The required output is the line containing "Given: Click MAH" followed by every later line through the end of the data, all reproduced exactly.

* _EXERCISE DATA_
------------------------------
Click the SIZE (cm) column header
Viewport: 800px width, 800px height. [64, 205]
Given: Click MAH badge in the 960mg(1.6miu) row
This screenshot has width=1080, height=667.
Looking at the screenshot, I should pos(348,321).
------------------------------
* _RESPONSE BELOW_
Given: Click MAH badge in the 960mg(1.6miu) row
This screenshot has width=1080, height=667.
Looking at the screenshot, I should pos(348,321).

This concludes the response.